# Provided text:
────────────────────────────────────────

It has been an eventful year for municipal land use.
Here are a few of the highlights (or lowlights, depending on your perspective):
The pipelines are coming!
2017 may very well be the year of the pipeline in Pennsylvania. With the Legislature grappling over whether to tax them and with ongoing legal battles on the Oil and Gas Act, this year saw landowners and municipalities: negotiating pipeline easement agreements; clashing over whether pipeline companies have the legal right to condemn land along the pipeline’s march toward Marcus Hook (by most accounts, the Courts have said yes); and dealing with the aftermath and additional regulatory fights as drilling/installing those pipelines has gone awry (bentonite, anyone?). Reminiscent of protesters chaining themselves to trees, we even saw reports of Catholic nuns building a chapel in the path of one pipeline to block condemnation efforts.
Medical Marijuana
In 2016, Pennsylvania joined the growing list of states that now permit some limited form or medicinal marijuana. With a rigorous (read: expensive) state permitting process complete, medical marijuana dispensaries and growing operations are moving full steam ahead. As these uses approach, however, it begs the question as to whether your township or borough zoning ordinance addresses them; whether you are legally permitted to regulate them; and what factors should be considered. Read more on this topic here.

────────────────────────────────────────

# Questions to answer:
A. Repeat everything in the municipal land use review from "2017 may very" down to "block condemnation efforts.".
B. According to the municipal land use review, what did landowners and municipalities do about pipelines this year? List each item.
C. Continue the municipal land use review from its last sentence.

# Data for review:
────────────────────────────────────────

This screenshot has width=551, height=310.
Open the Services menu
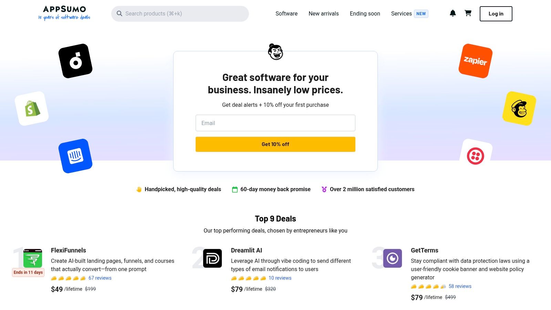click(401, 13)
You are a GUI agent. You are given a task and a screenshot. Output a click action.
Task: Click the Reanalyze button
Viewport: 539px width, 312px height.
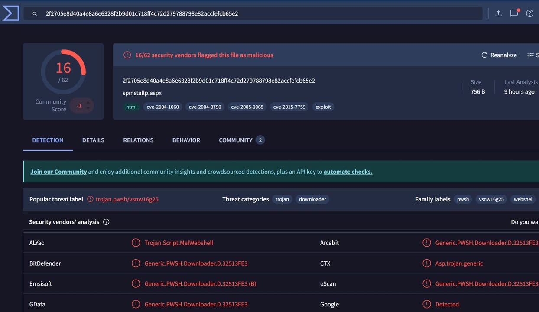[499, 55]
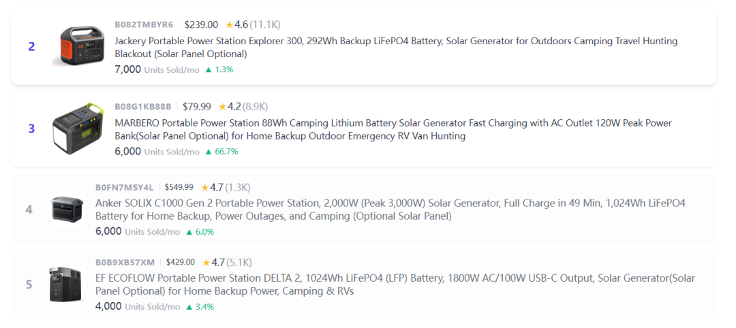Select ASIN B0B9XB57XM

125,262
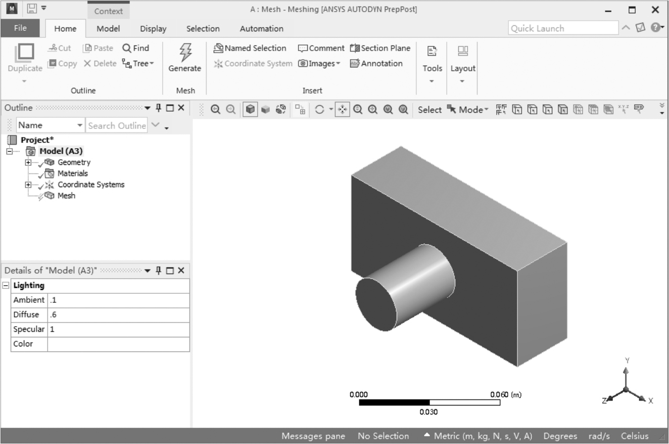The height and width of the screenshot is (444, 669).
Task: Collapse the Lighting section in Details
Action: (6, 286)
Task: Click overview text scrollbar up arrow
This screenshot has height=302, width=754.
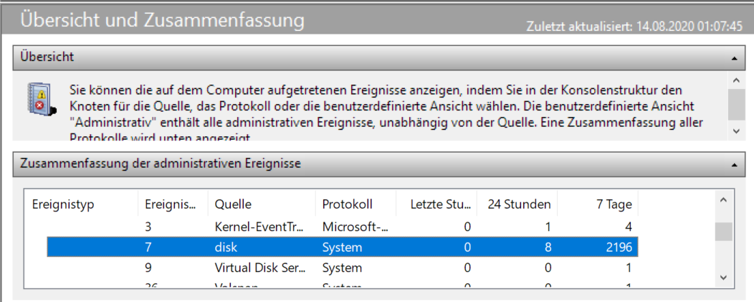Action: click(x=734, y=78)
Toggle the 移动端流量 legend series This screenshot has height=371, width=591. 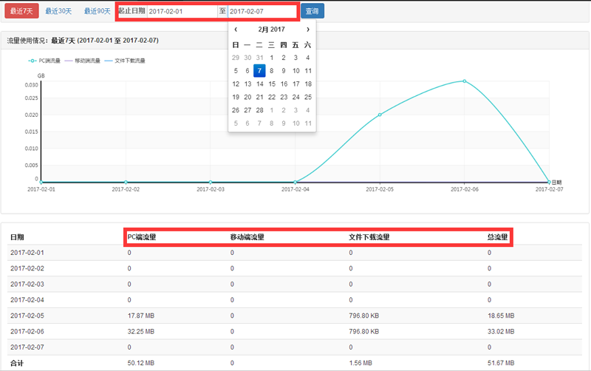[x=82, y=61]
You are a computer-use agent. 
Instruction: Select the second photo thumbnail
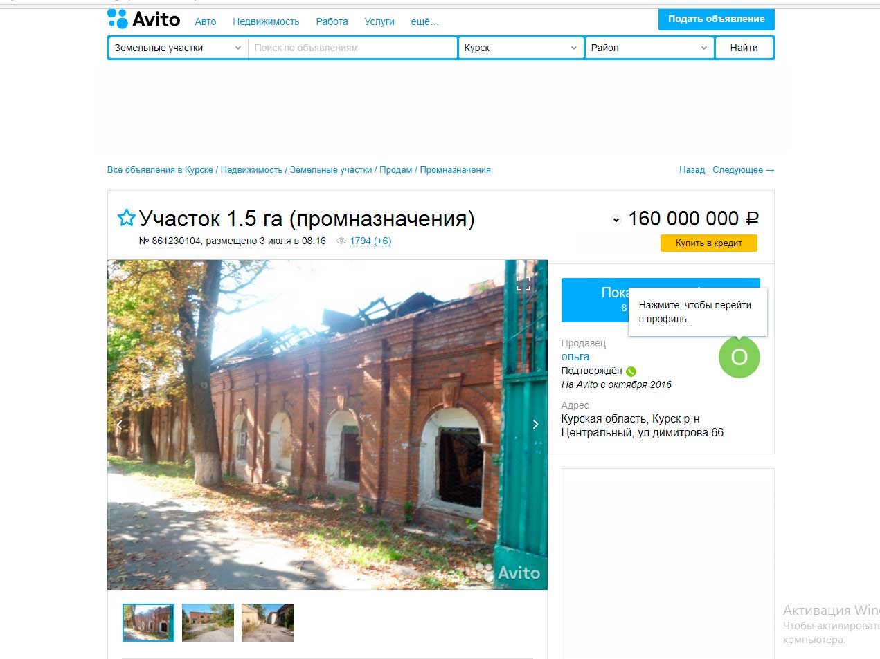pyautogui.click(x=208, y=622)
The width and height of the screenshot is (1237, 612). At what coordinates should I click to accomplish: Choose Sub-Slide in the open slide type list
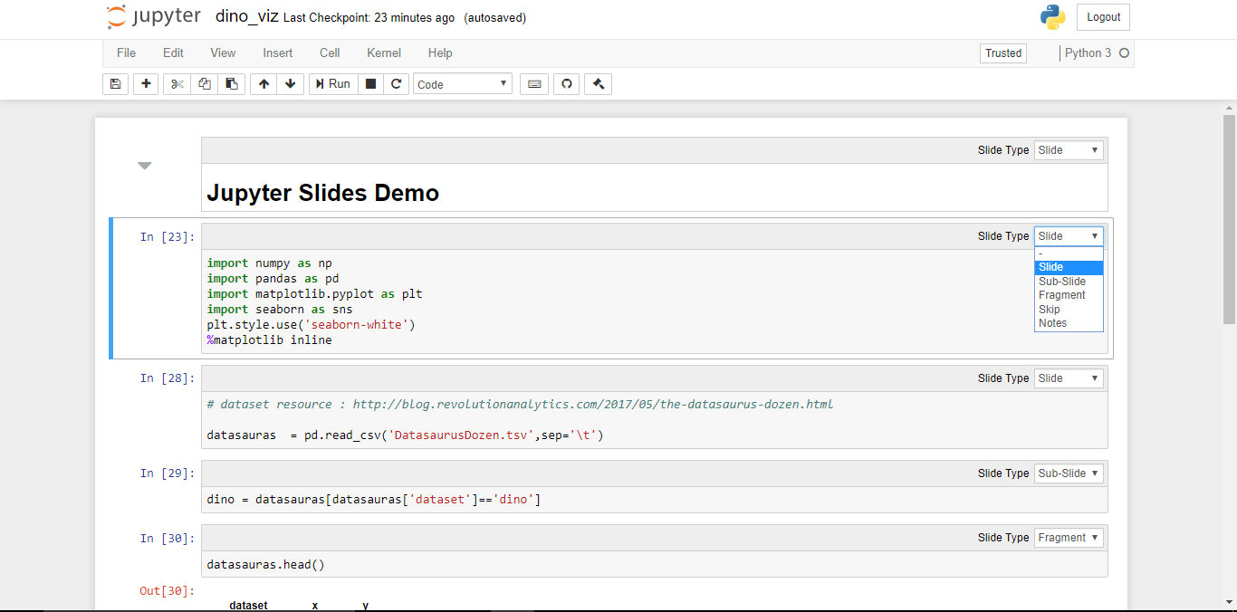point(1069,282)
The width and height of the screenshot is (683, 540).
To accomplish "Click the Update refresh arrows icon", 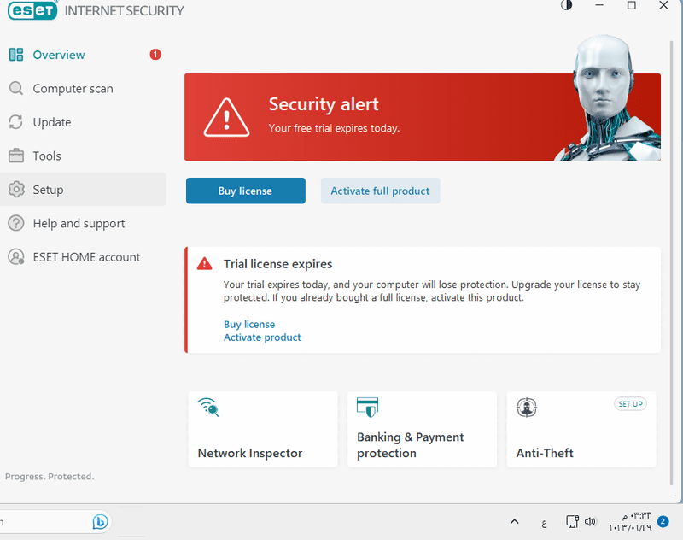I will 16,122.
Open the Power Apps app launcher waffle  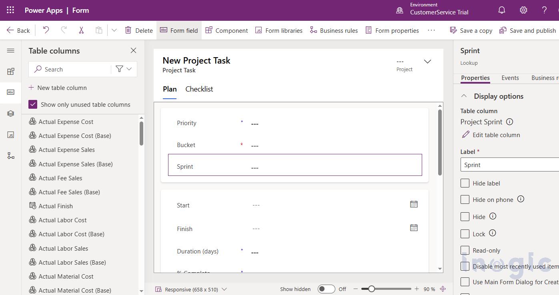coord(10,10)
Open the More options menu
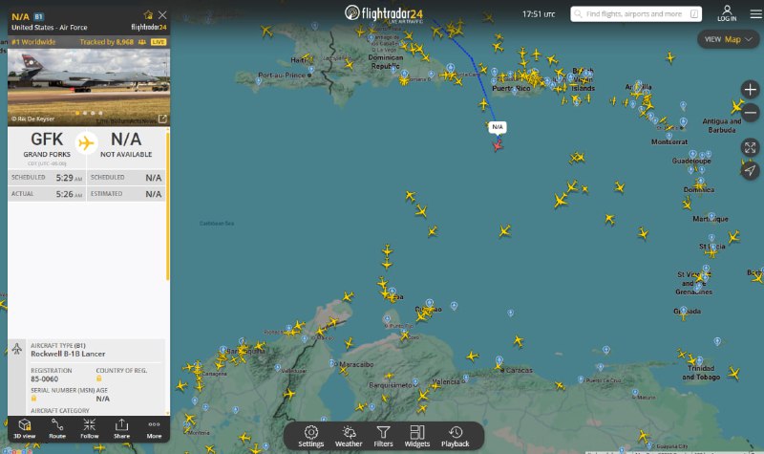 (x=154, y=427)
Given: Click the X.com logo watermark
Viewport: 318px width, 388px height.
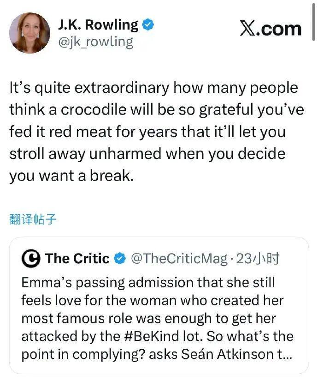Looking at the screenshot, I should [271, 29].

────────────────────────────────────────

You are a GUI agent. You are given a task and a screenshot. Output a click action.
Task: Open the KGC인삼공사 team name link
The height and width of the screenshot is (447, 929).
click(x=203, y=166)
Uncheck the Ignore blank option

────────────────────────────────────────

# Answers to this exercise:
A.
2017 may very well be the year of the pipeline in Pennsylvania. With the Legislature grappling over whether to tax them and with ongoing legal battles on the Oil and Gas Act, this year saw landowners and municipalities: negotiating pipeline easement agreements; clashing over whether pipeline companies have the legal right to condemn land along the pipeline’s march toward Marcus Hook (by most accounts, the Courts have said yes); and dealing with the aftermath and additional regulatory fights as drilling/installing those pipelines has gone awry (bentonite, anyone?). Reminiscent of protesters chaining themselves to trees, we even saw reports of Catholic nuns building a chapel in the path of one pipeline to block condemnation efforts.

B.
- Negotiated pipeline easement agreements
- Clashed over whether pipeline companies have the legal right to condemn land along the pipeline's march toward Marcus Hook
- Dealt with the aftermath and additional regulatory fights as drilling/installing those pipelines went awry

C.
MS4 and TMDLs, Floodplains Galore
September brought a regulatory double-whammy for many municipalities. MS4 Permits were due (think stormwater), which included for the first time the affirmative requirement for municipalities to include plans for reducing nitrogen and phosphorous levels by 10%. How? Your engineer will have recommendations, but the regulators would say that you might have to beg, borrow or steal (in other words: ask landowners to use their land for the additional stormwater controls; borrow money to make it happen; or condemn property to install if necessary). September also brought the deadline for many municipalities to enact updated Floodplain Ordinance regulations. The state-wide FEMA coordinator was helpful along the way, but the penalties for not adopting the ordinance were stiff. Failure to do so would result in all residents being ineligible for the federal flood insurance program.